#VU36717 Open redirect in Ivanti Connect Secure (formerly Pulse Connect Secure) and Ivanti Policy Secure (formerly Pulse Policy Secure)
Vulnerability identifier: #VU36717
Vulnerability risk: Low
CVSSv3.1: 5.3 [CVSS:3.1/AV:N/AC:L/PR:N/UI:R/S:C/C:L/I:L/A:N/E:U/RL:O/RC:C]
CVE-ID:
CWE-ID:
CWE-601
Exploitation vector: Network
Exploit availability: No
Vulnerable software:
Ivanti Connect Secure (formerly Pulse Connect Secure)
Server applications /
Remote access servers, VPN
Ivanti Policy Secure (formerly Pulse Policy Secure)
Server applications /
Remote access servers, VPN
Vendor: Ivanti
Description
The vulnerability allows a remote non-authenticated attacker to read and manipulate data.

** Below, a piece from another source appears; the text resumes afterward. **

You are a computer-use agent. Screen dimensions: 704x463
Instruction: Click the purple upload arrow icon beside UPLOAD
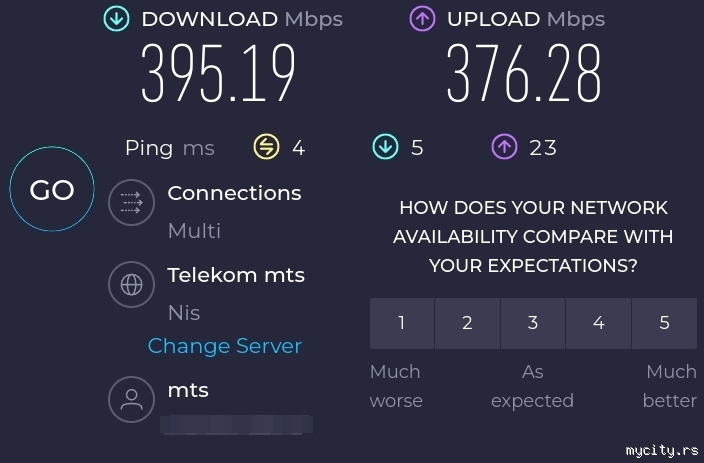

download.cgi in Pulse Secure Pulse Connect Secure 8.1RX before 8.1R13 and 8.3RX before 8.3R4 and Pulse Policy Secure through 5.2RX before 5.2R10 and 5.4RX before 5.4R4 have an Open Redirect Vulnerability.
Mitigation
Install update from vendor's website.
Vulnerable software versions
Ivanti Connect Secure (formerly Pulse Connect Secure): 8.1 - 8.3rx
Ivanti Policy Secure (formerly Pulse Policy Secure): 5.2R1.0 - 8.3rx
External links
http://kb.pulsesecure.net/articles/Pulse_Security_Advisories/SA43877
Q & A
Can this vulnerability be exploited remotely?
Yes. This vulnerability can be exploited by a remote non-authenticated attacker via the Internet.
Is there known malware, which exploits this vulnerability?
No. We are not aware of malware exploiting this vulnerability.